Your objective:
Copy the lines below exactly. Start at the first and finish with the line containing "The image size is (800, 441).".

Records for this task:
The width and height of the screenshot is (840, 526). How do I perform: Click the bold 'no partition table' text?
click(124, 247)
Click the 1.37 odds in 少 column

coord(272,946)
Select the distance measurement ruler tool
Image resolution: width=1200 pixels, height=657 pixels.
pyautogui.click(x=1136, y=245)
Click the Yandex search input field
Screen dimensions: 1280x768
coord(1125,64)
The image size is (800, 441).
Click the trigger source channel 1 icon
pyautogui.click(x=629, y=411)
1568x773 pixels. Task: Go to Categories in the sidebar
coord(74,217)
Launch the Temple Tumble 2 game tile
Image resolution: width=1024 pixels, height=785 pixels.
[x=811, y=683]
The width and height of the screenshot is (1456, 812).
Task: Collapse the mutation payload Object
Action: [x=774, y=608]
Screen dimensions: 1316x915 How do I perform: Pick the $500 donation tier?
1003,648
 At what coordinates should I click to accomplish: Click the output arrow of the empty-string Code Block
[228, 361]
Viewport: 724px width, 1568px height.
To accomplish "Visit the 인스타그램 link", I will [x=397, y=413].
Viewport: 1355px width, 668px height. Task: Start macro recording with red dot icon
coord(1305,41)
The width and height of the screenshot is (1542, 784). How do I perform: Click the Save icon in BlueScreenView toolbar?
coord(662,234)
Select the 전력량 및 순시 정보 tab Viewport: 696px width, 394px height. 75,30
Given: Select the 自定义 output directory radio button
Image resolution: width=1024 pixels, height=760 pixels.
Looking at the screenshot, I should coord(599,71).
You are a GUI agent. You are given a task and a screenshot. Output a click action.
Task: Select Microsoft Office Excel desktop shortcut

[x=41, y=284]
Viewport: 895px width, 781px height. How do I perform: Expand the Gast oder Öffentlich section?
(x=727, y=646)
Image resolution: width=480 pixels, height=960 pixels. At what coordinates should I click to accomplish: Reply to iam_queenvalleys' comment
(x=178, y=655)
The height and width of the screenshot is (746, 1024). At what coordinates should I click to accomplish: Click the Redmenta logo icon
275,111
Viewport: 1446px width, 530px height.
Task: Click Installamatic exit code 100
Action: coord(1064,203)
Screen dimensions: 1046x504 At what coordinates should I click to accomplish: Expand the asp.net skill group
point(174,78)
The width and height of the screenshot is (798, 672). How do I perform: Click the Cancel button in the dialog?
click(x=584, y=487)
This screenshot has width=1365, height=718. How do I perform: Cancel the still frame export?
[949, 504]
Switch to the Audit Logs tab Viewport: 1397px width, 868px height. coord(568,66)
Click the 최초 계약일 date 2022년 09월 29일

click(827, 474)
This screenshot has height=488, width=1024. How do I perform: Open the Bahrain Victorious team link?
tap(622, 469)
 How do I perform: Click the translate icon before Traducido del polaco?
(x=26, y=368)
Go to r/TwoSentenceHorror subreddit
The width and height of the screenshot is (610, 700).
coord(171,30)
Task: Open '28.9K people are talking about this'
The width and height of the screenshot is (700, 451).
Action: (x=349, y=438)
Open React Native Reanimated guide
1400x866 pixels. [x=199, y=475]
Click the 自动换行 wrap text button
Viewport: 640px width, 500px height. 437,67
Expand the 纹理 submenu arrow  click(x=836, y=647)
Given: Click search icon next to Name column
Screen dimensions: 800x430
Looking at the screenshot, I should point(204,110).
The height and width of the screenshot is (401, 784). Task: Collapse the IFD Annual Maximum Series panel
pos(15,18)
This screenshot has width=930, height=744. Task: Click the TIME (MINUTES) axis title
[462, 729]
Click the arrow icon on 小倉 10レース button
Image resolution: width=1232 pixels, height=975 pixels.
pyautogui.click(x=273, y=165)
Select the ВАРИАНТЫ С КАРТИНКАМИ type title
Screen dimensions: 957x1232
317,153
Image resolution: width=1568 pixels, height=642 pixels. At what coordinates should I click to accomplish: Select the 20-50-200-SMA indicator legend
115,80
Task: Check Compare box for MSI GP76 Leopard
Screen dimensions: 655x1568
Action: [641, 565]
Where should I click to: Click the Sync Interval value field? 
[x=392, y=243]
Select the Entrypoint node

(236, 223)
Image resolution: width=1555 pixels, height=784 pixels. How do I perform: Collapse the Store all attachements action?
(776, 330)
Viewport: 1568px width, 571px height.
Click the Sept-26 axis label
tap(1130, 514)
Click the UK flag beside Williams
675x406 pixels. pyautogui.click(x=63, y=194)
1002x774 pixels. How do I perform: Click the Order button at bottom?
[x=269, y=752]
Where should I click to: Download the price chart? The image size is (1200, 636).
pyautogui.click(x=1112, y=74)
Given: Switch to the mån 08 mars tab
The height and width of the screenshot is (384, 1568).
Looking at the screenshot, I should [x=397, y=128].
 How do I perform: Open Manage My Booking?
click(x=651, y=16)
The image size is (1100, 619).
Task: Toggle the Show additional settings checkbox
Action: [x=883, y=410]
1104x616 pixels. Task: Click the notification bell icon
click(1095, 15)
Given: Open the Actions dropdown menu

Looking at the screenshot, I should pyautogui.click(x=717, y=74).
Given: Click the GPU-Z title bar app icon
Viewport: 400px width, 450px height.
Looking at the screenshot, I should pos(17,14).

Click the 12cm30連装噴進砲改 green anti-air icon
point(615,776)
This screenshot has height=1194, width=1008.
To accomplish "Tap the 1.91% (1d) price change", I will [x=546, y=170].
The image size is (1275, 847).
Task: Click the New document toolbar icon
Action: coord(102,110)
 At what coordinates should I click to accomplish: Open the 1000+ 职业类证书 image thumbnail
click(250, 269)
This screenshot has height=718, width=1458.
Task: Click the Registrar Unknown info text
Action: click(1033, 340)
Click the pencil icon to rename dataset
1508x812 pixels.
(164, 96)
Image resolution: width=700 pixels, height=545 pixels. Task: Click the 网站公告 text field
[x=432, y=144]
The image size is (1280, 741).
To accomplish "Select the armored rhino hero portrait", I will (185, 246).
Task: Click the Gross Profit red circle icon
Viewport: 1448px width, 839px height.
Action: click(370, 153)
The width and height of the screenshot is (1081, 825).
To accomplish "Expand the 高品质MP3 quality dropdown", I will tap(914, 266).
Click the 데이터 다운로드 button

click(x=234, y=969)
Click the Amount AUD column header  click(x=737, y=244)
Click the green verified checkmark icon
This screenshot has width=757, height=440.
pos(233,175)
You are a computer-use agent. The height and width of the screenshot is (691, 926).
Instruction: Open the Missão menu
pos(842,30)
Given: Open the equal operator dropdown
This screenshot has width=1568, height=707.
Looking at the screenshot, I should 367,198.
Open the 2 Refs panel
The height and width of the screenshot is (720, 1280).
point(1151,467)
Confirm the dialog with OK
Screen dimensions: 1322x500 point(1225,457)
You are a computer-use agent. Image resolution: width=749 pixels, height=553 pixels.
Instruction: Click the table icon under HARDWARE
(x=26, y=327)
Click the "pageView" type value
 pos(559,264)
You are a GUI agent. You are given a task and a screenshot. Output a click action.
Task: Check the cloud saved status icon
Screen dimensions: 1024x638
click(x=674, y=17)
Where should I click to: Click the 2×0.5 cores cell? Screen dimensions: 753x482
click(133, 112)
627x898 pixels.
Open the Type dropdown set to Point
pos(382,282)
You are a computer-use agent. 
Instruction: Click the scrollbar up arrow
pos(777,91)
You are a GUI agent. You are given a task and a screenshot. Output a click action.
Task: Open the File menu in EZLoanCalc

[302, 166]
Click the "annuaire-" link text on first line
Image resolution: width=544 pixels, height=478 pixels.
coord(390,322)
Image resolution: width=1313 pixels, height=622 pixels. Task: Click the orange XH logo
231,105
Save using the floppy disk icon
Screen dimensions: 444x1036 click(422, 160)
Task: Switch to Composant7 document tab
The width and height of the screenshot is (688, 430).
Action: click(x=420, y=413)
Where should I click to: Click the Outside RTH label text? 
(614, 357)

Answer to this task:
The width and height of the screenshot is (840, 526). How do I perform: Click the bold 'no partition table' text?
click(124, 247)
Click the 1.37 odds in 少 column

coord(272,946)
Select the distance measurement ruler tool
Image resolution: width=1200 pixels, height=657 pixels.
pyautogui.click(x=1136, y=245)
Click the Yandex search input field
Screen dimensions: 1280x768
coord(1125,64)
The image size is (800, 441).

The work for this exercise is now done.